Office for National Statistics Newport, UK.
Online Soc Netw Media. 2017 Aug;2:32-44. doi: 10.1016/j.osnem.2017.08.001.
The World Wide Web, and online social networks in particular, have increased connectivity between people such that information can spread to millions of people in a matter of minutes. This form of online collective contagion has provided many benefits to society, such as providing reassurance and emergency management in the immediate aftermath of natural disasters. However, it also poses a potential risk to vulnerable Web users who receive this information and could subsequently come to harm. One example of this would be the spread of suicidal ideation in online social networks, about which concerns have been raised. In this paper we report the results of a number of machine classifiers built with the aim of classifying text relating to suicide on Twitter. The classifier distinguishes between the more worrying content, such as suicidal ideation, and other suicide-related topics such as reporting of a suicide, memorial, campaigning and support.
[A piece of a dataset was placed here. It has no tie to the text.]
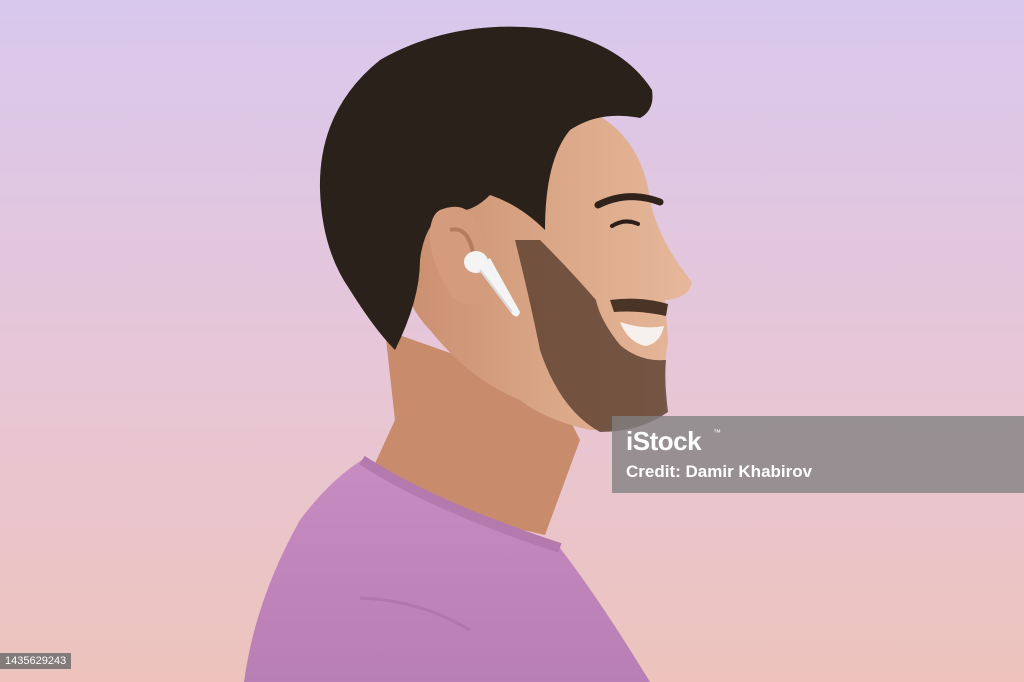 The height and width of the screenshot is (682, 1024). What do you see at coordinates (36, 661) in the screenshot?
I see `image-id-label: 1435629243` at bounding box center [36, 661].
It also aims to identify flippant references to suicide. We built a set of baseline classifiers using lexical, structural, emotive and psychological features extracted from Twitter posts. We then improved on the baseline classifiers by building an ensemble classifier using the Rotation Forest algorithm and a Maximum Probability voting classification decision method, based on the outcome of base classifiers. This achieved an F-measure of 0.728 overall (for 7 classes, including suicidal ideation) and 0.69 for the suicidal ideation class. We summarise the results by reflecting on the most significant predictive principle components of the suicidal ideation class to provide insight into the language used on Twitter to express suicidal ideation. Finally, we perform a 12-month case study of suicide-related posts where we further evaluate the classification approach - showing a sustained classification performance and providing anonymous insights into the trends and demographic profile of Twitter users posting content of this type.
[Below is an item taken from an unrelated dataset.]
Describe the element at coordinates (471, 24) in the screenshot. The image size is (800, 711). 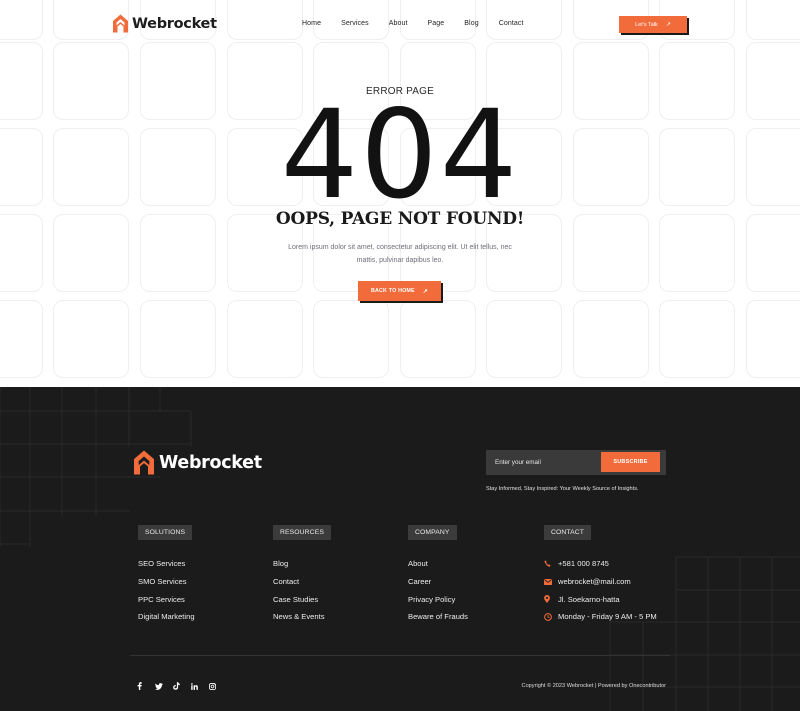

万维网,尤其是在线社交网络,增强了人们之间的联系,使得信息能够在几分钟内传播给数百万人。这种在线集体传播形式给社会带来了诸多益处,比如在自然灾害刚发生后提供安慰和应急管理。然而,它也给接收这些信息的脆弱网络用户带来了潜在风险,这些用户可能随后会受到伤害。一个例子就是在线社交网络中自杀念头的传播,这已经引发了人们的担忧。在本文中,我们报告了一系列机器分类器的结果,这些分类器旨在对推特上与自杀相关的文本进行分类。该分类器能区分更令人担忧的内容,如自杀念头,以及其他与自杀相关的主题,如自杀报道、纪念、活动和支持。它还旨在识别对自杀的轻率提及。我们利用从推特帖子中提取的词汇、结构、情感和心理特征构建了一组基线分类器。然后,我们通过基于基分类器的结果,使用旋转森林算法和最大概率投票分类决策方法构建一个集成分类器,对基线分类器进行了改进。这一方法总体上实现了0.728的F值(针对7个类别,包括自杀念头),自杀念头类别的F值为0.69。我们通过思考自杀念头类别的最重要预测主成分来总结结果,以深入了解推特上用于表达自杀念头的语言。最后,我们对与自杀相关的帖子进行了为期12个月的案例研究,在其中进一步评估分类方法——展示持续的分类性能,并对发布此类内容的推特用户的趋势和人口统计概况提供匿名见解。